My grief and I are well-acquainted.
Two strangers sharing the same body.
How else to explain grief but as a mirror?
The grief and my body.
The grief or my body,
It is my grief every time.
I torture it,
I lay in it,
I set it on fire.
A still burning star,
A still living thing,
A still life of my first night alone.
The room is still, too.
It does not breathe
It does not turn over, reach for my hand,
Cough, or flutter its eyelids open onto my face.
It is just a room with two bodies.
I hold my grief,
I do.
I hold it until it stops bleeding,
Until it too is a lifeless thing,
I hold it.
How many more times can I say I miss you
without flinching?
How do you write about what it should've been without sounding like an *******?
Without losing yourself in the fantasy?
Like a hymn,
I give my grief to God but it doesn't go anywhere.
This is where the poet in me stops breathing,
And it hurts,
It hurts,
It hurts to breathe.
Pulsating through my body like adrenaline,
Fueling these poems with empty traces of your name.

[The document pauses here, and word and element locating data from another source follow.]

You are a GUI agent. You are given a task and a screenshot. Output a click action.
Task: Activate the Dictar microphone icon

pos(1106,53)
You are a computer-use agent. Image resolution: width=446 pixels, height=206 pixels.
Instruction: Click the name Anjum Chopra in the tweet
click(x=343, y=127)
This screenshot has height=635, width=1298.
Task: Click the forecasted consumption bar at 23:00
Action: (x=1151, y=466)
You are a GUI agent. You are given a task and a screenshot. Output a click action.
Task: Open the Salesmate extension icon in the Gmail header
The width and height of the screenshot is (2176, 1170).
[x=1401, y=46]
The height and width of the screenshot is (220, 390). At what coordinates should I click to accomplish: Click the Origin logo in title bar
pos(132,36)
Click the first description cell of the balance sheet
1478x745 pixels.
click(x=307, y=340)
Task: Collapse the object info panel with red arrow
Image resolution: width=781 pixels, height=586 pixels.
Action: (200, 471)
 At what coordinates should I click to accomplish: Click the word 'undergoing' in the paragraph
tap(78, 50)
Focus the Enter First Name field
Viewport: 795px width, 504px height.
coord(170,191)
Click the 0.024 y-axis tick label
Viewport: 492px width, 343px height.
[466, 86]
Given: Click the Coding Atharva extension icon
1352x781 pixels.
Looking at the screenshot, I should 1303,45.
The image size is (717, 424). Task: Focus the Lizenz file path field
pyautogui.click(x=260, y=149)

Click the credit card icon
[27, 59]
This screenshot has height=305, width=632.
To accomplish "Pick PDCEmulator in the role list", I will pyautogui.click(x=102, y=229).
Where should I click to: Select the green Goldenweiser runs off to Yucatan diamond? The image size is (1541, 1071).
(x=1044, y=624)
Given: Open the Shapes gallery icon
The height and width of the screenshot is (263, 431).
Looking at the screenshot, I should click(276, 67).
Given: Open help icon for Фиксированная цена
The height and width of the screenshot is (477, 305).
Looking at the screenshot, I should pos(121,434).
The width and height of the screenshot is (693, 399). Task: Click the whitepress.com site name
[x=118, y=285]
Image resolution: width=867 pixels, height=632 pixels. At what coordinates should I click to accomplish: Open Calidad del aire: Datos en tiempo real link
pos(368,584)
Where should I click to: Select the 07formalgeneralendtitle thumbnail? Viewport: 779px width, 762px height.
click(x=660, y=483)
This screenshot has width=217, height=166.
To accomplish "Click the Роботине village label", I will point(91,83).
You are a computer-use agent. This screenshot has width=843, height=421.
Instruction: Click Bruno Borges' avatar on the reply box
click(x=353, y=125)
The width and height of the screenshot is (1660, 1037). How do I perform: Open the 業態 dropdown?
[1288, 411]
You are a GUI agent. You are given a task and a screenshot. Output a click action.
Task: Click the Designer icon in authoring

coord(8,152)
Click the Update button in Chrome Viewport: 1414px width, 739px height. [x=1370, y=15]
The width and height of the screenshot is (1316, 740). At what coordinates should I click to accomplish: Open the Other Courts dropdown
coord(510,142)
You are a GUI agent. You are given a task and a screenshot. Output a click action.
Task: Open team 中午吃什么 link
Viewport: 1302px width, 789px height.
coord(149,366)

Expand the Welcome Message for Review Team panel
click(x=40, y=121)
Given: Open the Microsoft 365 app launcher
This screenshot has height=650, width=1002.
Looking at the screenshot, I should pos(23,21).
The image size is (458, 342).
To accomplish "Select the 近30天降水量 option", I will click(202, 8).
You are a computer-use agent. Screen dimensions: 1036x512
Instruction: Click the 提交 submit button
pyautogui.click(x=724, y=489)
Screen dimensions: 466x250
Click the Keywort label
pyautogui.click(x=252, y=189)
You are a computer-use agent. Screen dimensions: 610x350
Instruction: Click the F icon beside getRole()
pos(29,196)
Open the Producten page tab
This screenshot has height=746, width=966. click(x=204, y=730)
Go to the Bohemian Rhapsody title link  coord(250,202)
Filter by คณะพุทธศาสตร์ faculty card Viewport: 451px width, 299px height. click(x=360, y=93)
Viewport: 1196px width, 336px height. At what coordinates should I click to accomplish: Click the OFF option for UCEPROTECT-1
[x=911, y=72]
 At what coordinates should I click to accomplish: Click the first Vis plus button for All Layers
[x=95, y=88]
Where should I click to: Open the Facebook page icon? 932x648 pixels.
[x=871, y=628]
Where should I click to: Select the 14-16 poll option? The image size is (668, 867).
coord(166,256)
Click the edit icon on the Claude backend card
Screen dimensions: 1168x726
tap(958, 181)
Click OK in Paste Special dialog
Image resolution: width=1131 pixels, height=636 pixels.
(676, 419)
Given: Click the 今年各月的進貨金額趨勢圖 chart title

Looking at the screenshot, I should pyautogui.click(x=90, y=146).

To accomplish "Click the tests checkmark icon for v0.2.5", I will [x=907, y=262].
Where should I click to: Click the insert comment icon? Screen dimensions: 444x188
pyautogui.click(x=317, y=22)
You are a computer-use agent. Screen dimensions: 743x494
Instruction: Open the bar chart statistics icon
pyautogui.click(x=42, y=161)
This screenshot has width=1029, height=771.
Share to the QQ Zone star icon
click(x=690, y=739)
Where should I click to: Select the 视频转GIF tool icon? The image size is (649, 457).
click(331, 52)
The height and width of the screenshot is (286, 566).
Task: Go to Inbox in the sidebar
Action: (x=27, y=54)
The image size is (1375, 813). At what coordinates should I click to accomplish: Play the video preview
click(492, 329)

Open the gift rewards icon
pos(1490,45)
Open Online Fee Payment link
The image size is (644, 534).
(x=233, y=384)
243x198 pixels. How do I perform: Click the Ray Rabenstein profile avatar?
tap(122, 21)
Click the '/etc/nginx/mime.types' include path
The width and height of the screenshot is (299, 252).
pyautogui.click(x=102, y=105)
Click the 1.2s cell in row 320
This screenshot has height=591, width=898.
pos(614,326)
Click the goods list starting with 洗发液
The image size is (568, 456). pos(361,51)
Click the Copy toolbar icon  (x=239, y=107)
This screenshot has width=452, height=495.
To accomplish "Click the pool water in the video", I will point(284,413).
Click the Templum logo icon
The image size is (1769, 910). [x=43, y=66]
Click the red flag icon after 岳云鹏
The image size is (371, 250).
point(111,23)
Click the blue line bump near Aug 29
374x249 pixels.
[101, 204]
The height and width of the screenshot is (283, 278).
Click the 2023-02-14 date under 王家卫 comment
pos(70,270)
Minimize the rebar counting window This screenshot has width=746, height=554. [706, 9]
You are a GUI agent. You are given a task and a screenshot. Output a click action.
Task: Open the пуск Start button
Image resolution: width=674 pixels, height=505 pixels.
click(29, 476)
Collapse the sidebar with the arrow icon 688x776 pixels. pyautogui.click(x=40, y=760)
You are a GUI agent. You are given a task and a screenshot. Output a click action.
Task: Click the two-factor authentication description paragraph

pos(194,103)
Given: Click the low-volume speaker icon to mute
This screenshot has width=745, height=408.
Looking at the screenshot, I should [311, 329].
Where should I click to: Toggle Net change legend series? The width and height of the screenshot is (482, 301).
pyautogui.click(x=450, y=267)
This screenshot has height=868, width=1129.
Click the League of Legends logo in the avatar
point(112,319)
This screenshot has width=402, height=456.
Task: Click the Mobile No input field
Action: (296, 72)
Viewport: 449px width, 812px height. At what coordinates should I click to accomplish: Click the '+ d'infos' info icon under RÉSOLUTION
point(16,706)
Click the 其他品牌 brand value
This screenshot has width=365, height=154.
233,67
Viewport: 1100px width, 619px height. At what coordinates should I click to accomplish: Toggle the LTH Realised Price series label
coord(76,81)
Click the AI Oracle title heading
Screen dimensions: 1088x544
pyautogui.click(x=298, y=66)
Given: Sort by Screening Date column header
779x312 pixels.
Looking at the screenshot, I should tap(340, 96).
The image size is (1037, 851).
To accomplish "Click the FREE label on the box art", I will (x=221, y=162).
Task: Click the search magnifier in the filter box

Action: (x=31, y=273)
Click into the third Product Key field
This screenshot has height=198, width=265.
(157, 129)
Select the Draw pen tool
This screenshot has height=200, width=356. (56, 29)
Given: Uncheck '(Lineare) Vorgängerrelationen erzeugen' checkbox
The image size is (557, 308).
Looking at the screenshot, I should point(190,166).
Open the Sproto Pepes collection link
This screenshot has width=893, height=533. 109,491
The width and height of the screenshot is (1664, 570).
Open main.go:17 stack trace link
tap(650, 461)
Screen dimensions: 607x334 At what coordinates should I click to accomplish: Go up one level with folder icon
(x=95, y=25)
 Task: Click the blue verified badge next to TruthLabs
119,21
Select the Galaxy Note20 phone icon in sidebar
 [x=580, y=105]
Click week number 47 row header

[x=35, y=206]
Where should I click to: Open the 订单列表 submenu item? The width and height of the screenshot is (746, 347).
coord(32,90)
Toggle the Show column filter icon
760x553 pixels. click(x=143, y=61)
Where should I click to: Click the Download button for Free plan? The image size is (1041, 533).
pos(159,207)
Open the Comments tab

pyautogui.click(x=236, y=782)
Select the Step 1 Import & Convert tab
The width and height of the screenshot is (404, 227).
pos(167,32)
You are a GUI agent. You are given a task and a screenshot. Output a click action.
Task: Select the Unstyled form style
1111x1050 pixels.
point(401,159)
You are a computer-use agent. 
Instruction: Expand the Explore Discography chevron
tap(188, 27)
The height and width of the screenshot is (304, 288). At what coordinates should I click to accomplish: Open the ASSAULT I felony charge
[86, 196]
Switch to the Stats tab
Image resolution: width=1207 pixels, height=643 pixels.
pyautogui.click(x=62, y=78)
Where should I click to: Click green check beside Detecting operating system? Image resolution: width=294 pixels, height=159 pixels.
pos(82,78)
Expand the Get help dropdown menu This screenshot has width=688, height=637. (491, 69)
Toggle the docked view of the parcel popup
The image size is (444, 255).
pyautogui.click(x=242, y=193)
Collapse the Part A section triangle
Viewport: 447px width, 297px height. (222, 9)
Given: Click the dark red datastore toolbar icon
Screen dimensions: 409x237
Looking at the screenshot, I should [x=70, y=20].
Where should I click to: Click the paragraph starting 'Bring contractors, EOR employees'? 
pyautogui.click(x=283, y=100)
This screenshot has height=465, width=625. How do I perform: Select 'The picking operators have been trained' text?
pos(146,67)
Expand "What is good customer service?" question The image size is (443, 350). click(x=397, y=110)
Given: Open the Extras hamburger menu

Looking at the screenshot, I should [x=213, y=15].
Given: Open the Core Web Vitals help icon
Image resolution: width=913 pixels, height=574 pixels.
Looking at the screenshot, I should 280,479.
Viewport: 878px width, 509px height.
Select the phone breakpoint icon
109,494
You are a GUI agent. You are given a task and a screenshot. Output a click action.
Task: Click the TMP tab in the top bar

The grief opens my mouth and says your name.
Over and over,
Chanting pleas of worship.
How are you still standing?
The grief knocks me over,
Like mid-day waves against the rocks,
And now I am a hollow body of devotion,
I tend to my grief like a garden
On my hands and knees,
and watch it
Grow into weeds.
At least there is life here somewhere.
I lay in my grief.
Two bodies laying in the dirt.
How can you just stand there and watch me die?